Data extracts:

.....

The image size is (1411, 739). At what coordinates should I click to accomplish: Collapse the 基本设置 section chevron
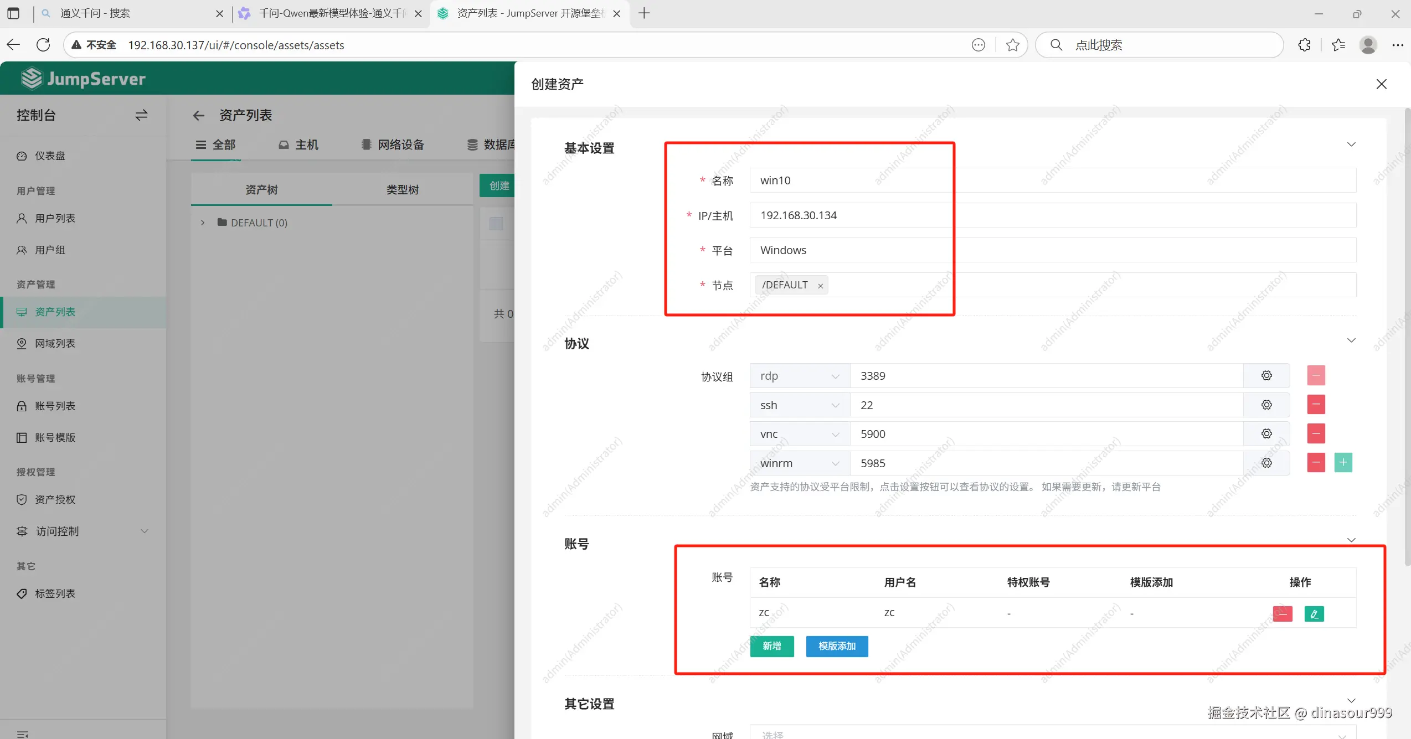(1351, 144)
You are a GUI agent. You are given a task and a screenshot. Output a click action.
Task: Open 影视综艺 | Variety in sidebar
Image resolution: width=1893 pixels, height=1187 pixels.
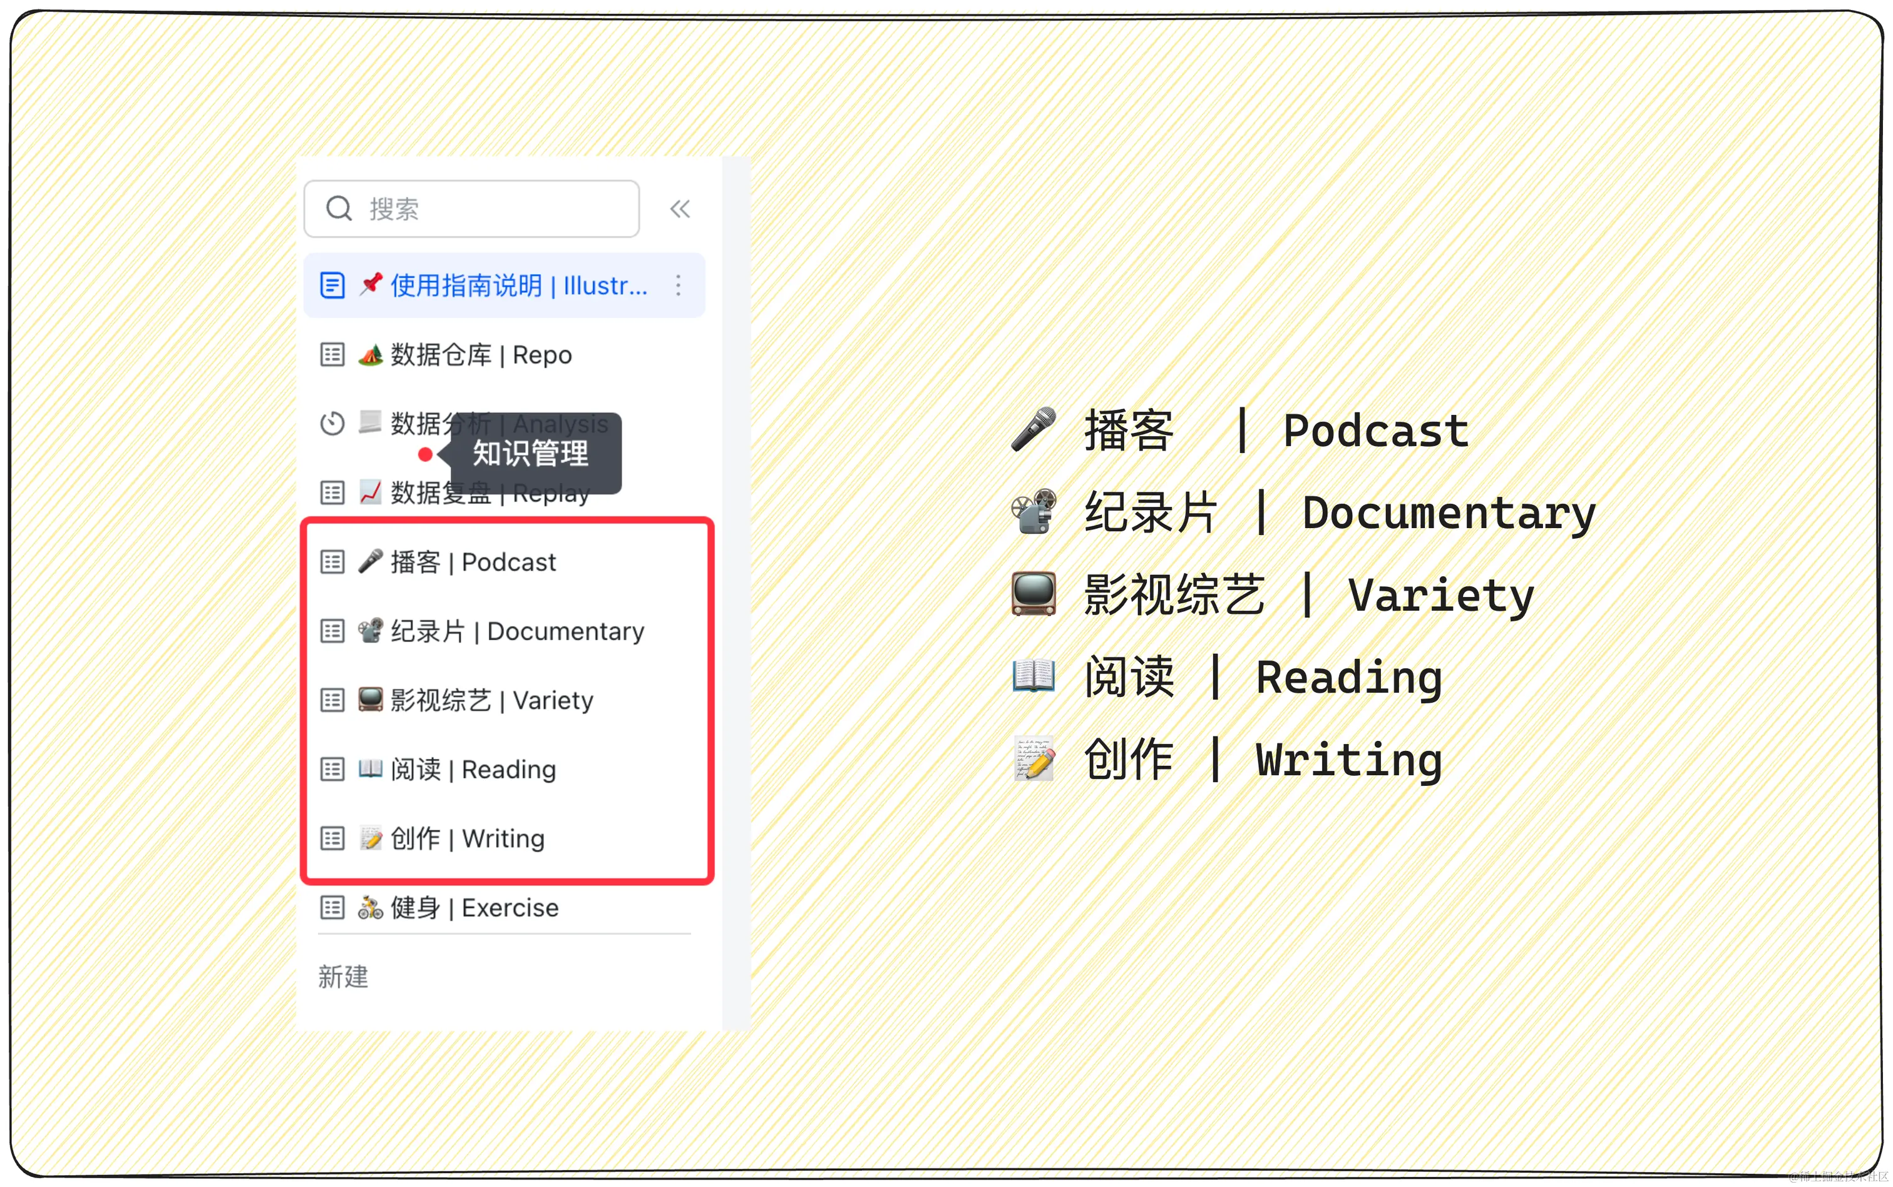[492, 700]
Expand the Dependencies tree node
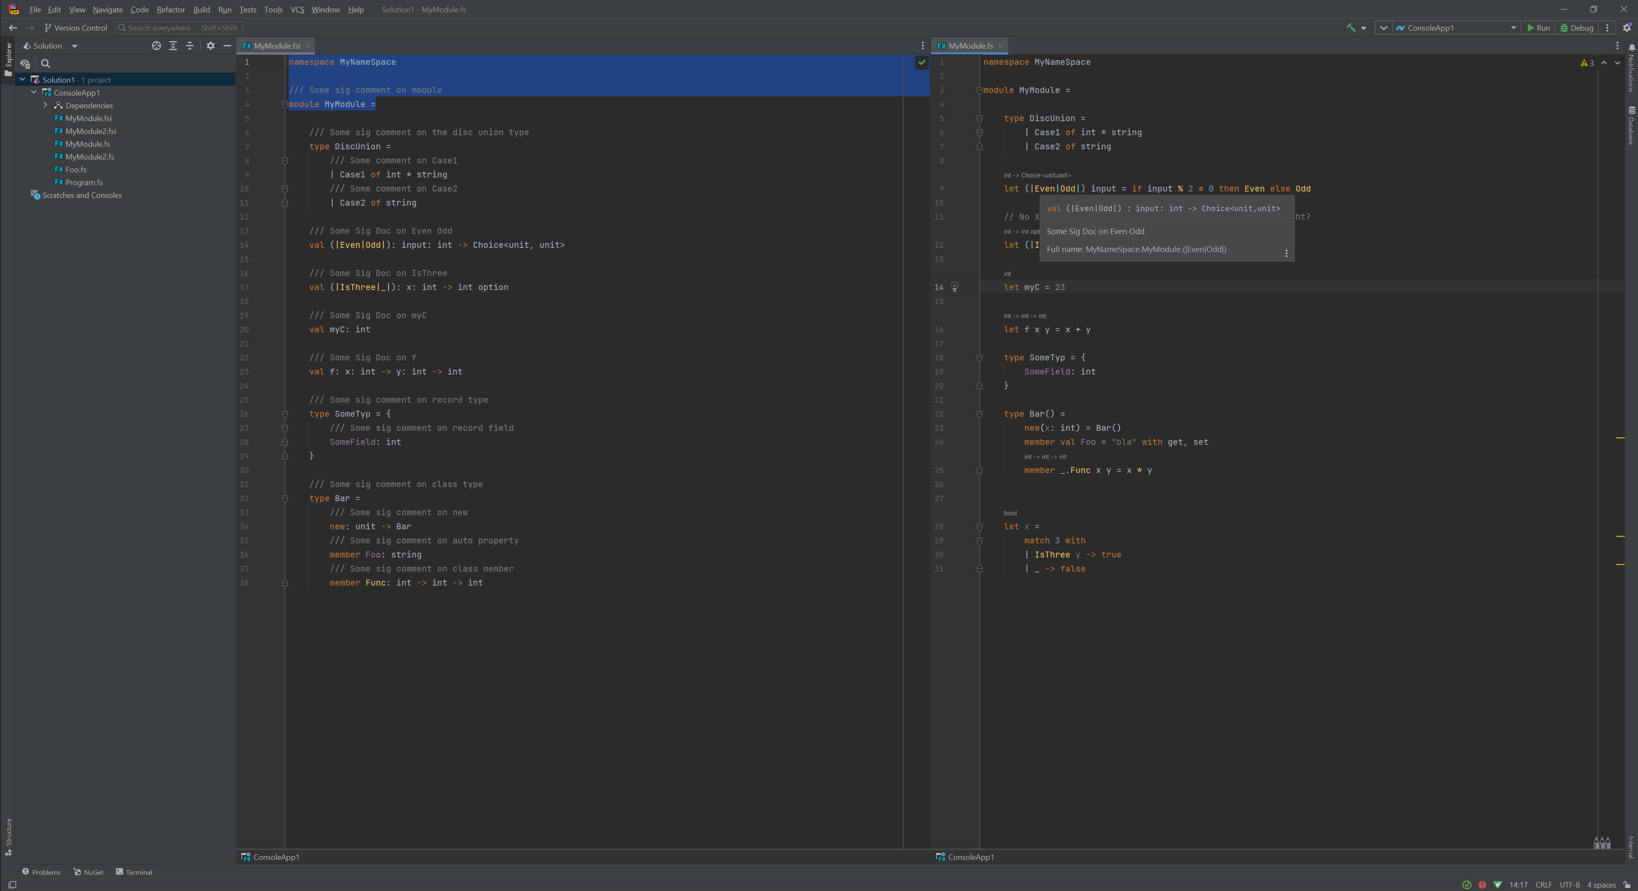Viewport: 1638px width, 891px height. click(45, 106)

.....

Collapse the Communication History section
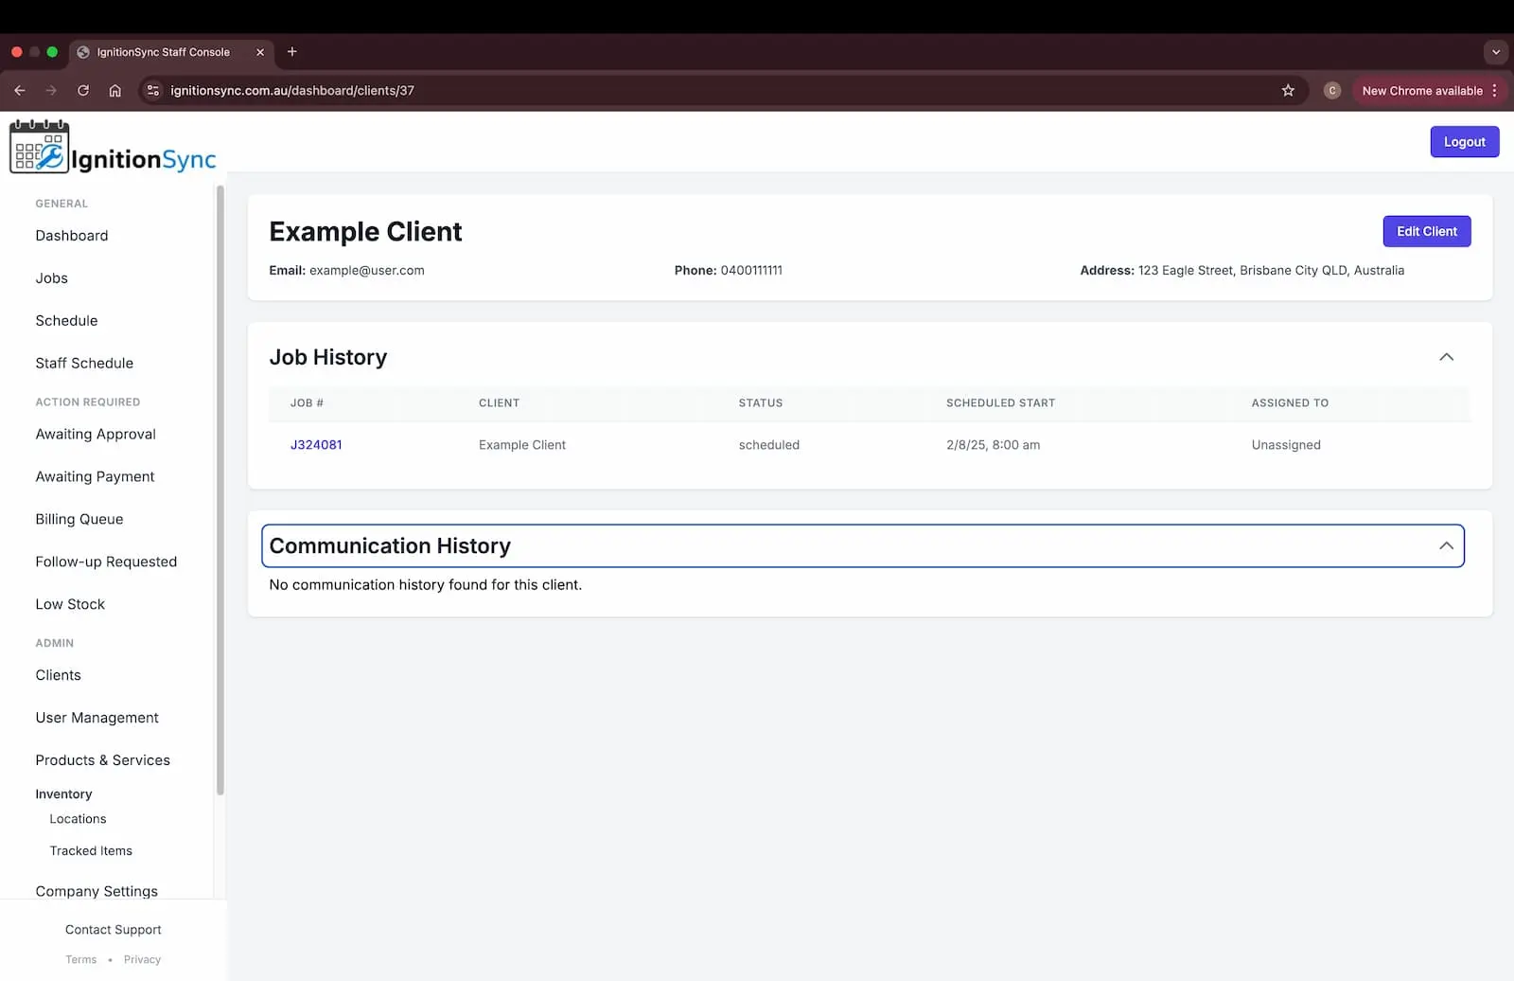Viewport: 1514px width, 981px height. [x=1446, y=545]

.....

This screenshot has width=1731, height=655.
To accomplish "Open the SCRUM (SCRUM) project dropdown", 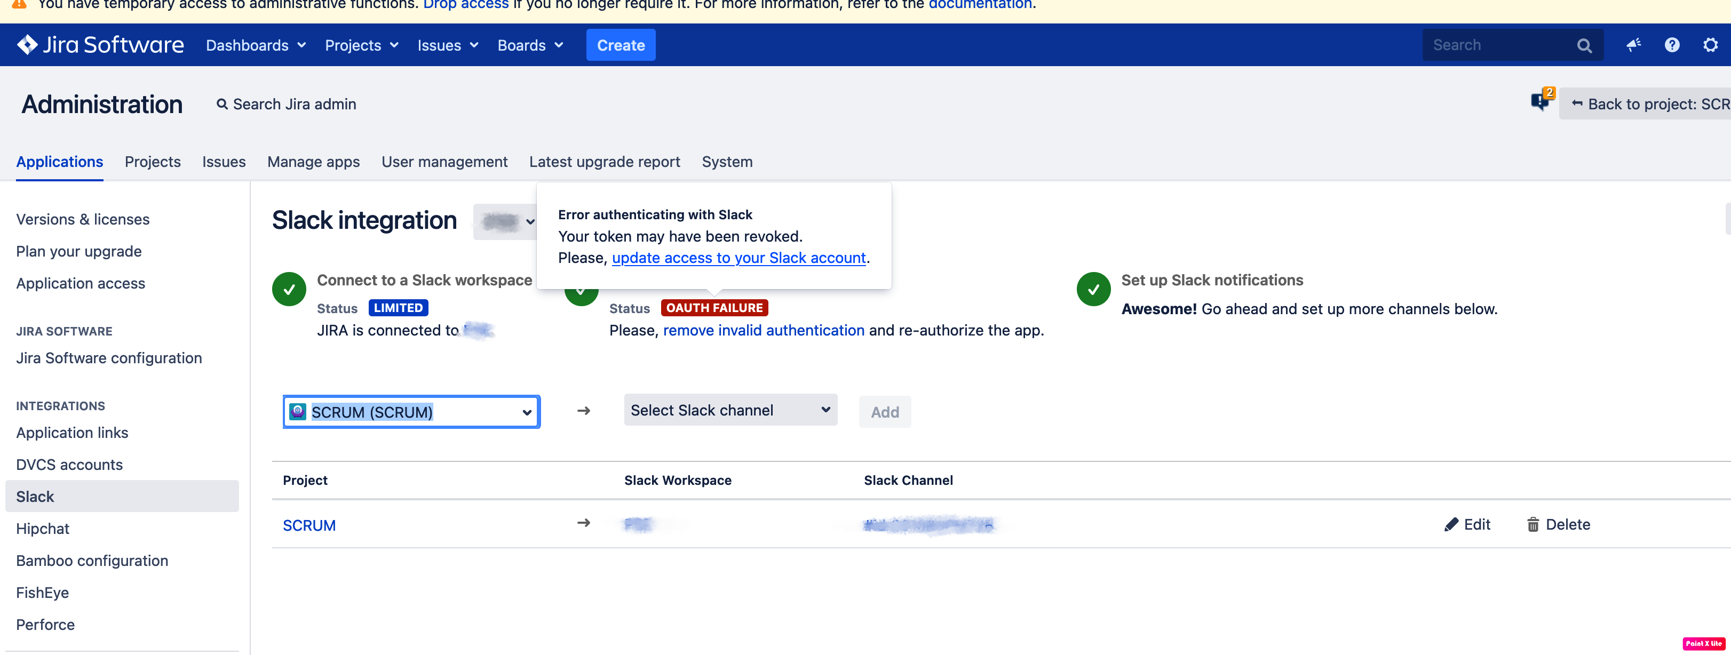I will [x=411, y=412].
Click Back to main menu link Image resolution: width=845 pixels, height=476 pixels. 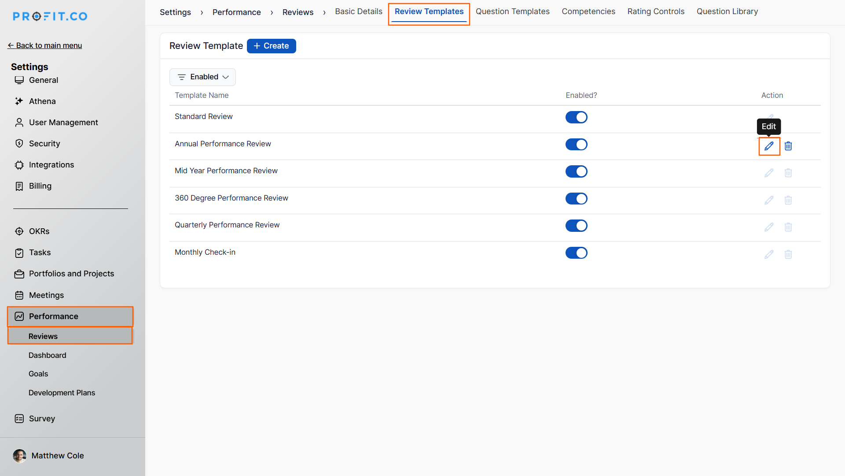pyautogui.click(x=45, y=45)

.....

Required action:
In how many lines of the listing does the word "screenshot" appear? Give the number by itself.

Answer to this exercise:
2